> **WHAT IS REQUIRED**
Copy out every line of the listing word for word, omitting the pictures.
__________________________________________________
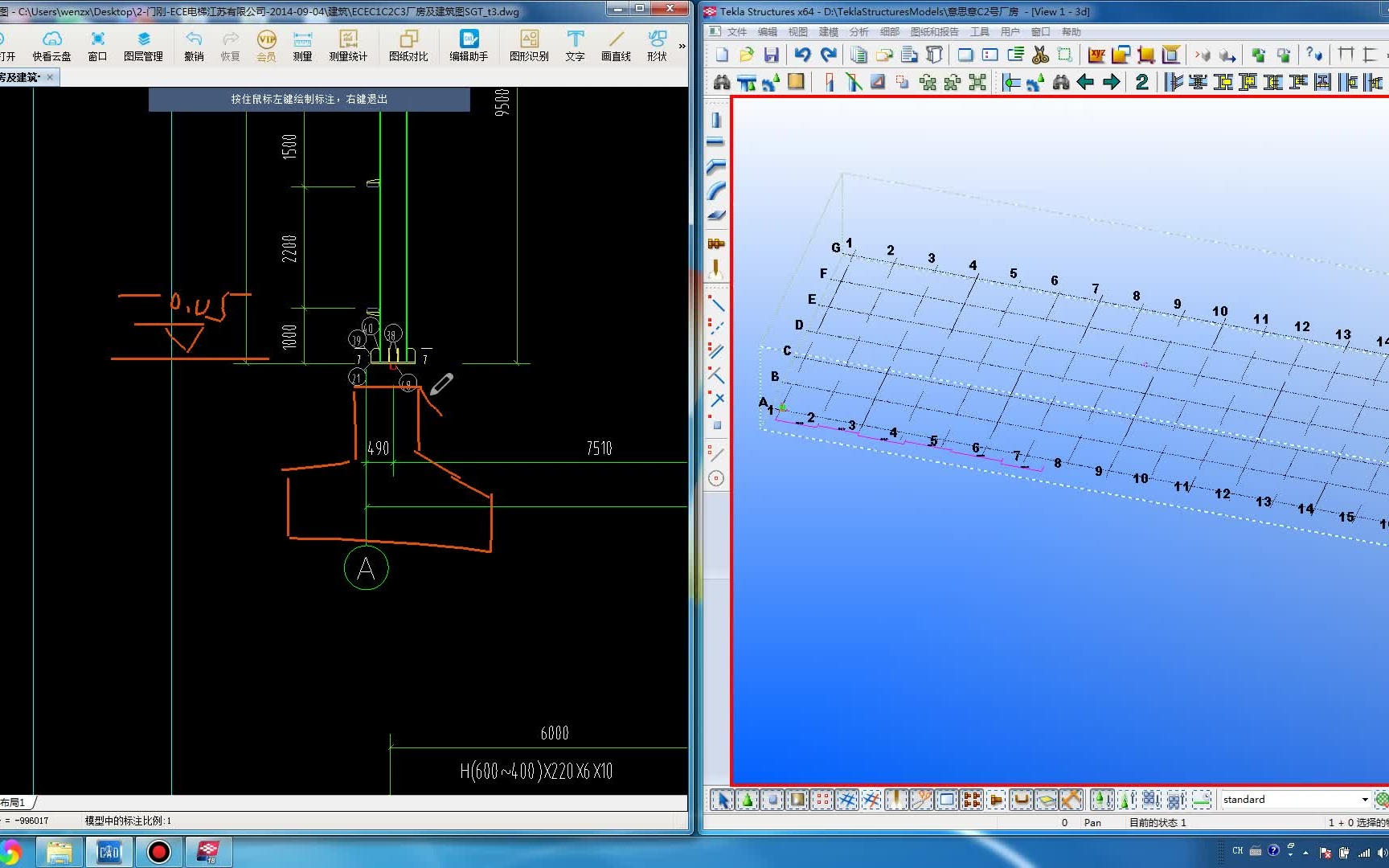Click the 画直线 draw line tool
The image size is (1389, 868).
pyautogui.click(x=616, y=46)
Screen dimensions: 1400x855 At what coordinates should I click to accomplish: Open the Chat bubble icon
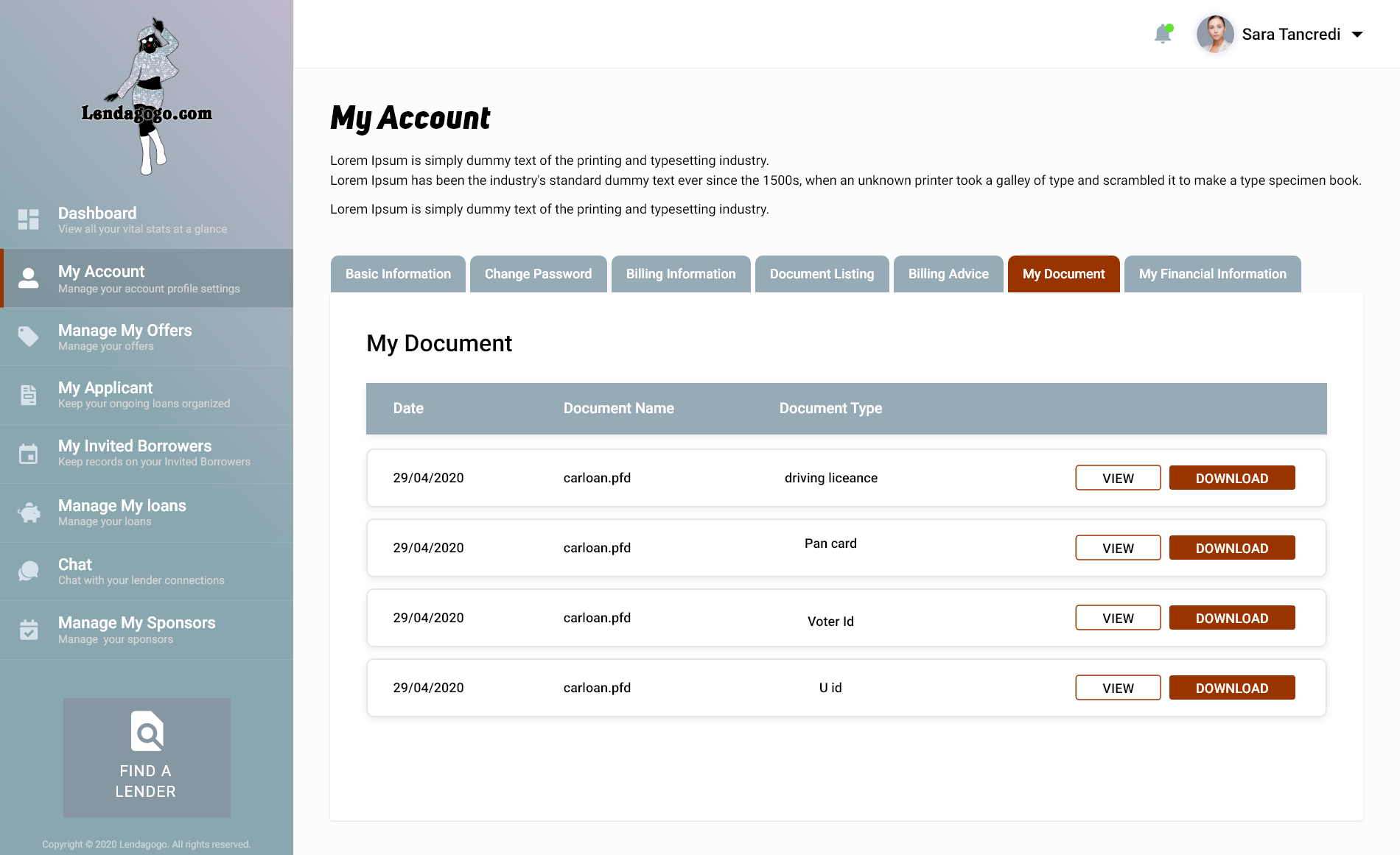[x=28, y=571]
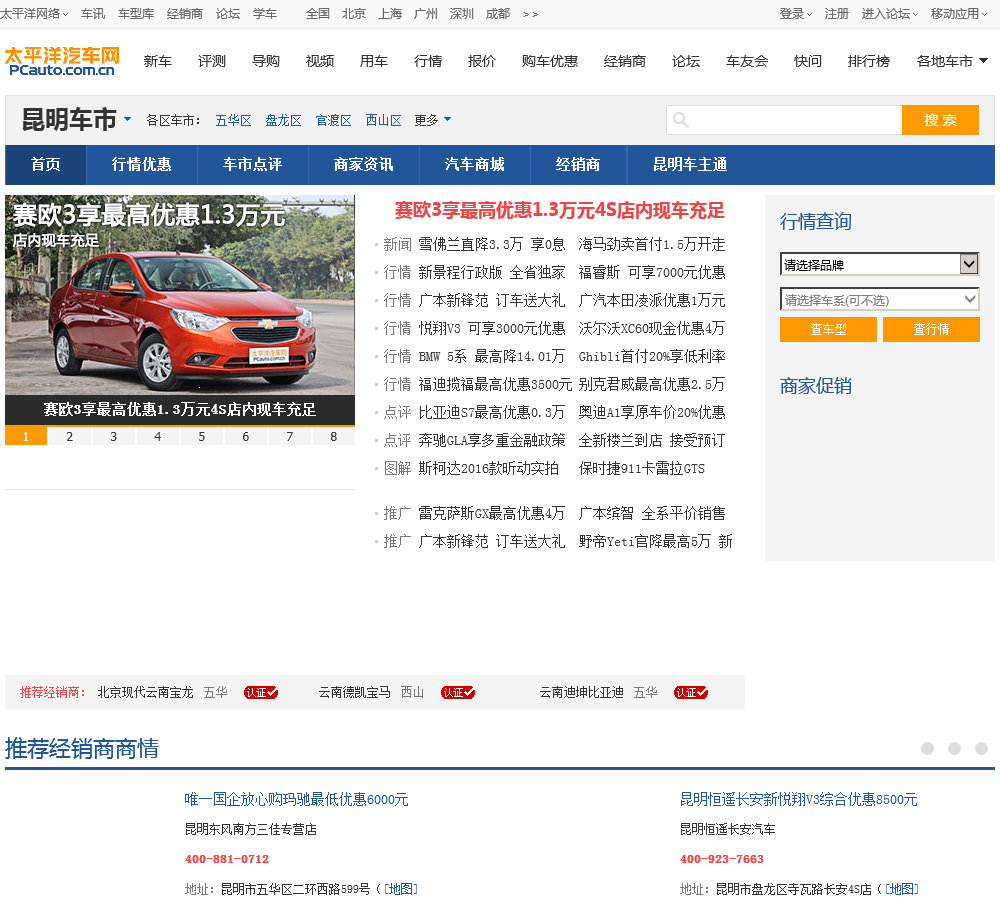Click the red Chevrolet car banner image
1000x909 pixels.
point(180,310)
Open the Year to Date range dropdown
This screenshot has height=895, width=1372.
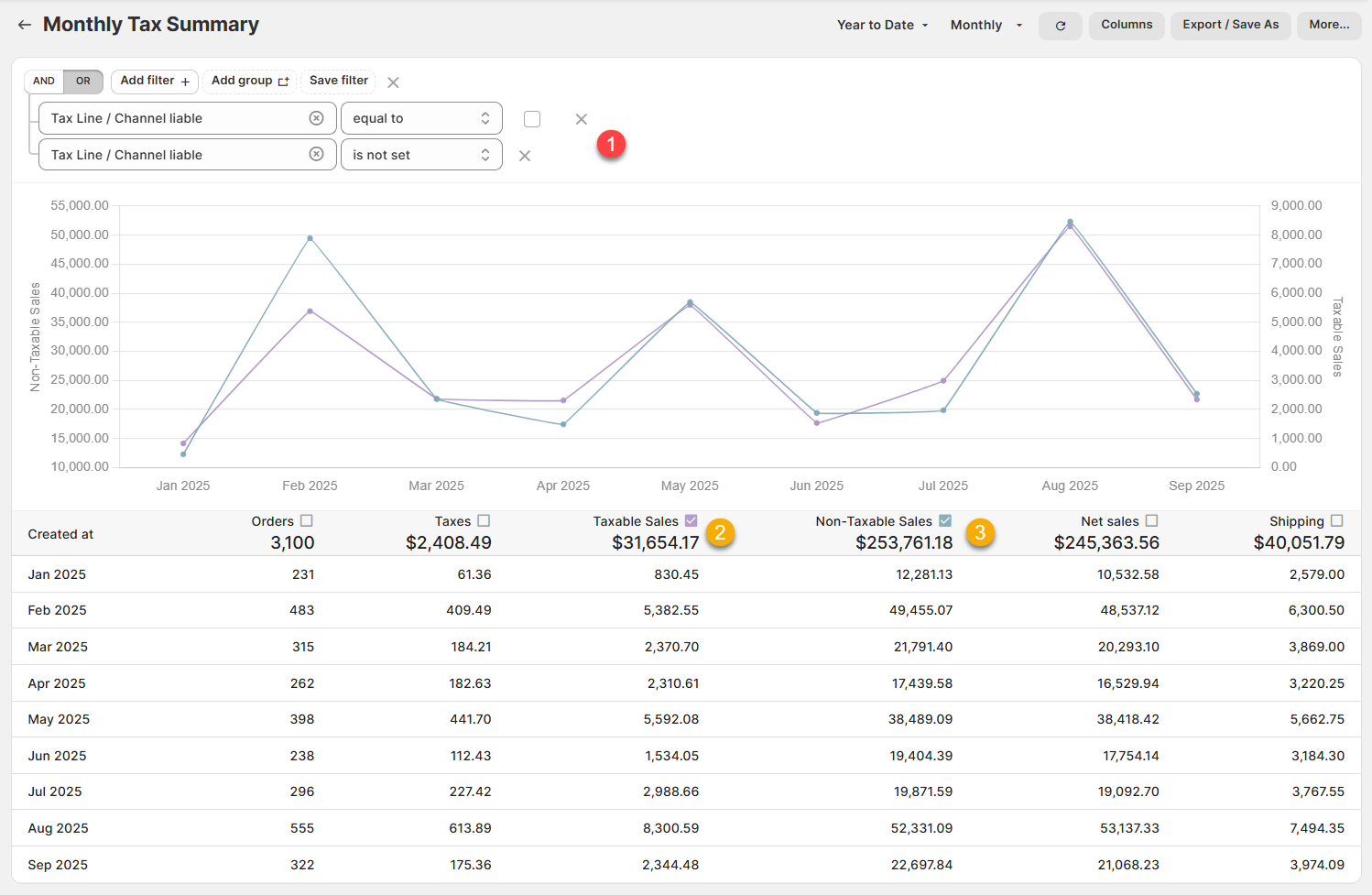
__________________________________________________
> **SOLUTION TO THIS EXERCISE**
Click the 画直线 draw line tool
The image size is (1389, 868).
pyautogui.click(x=616, y=46)
Screen dimensions: 1400x855 At what coordinates should I click to accomplish: Open the Chat bubble icon
[x=28, y=571]
Click the red Chevrolet car banner image
1000x909 pixels.
point(180,310)
Open the Year to Date range dropdown
This screenshot has height=895, width=1372.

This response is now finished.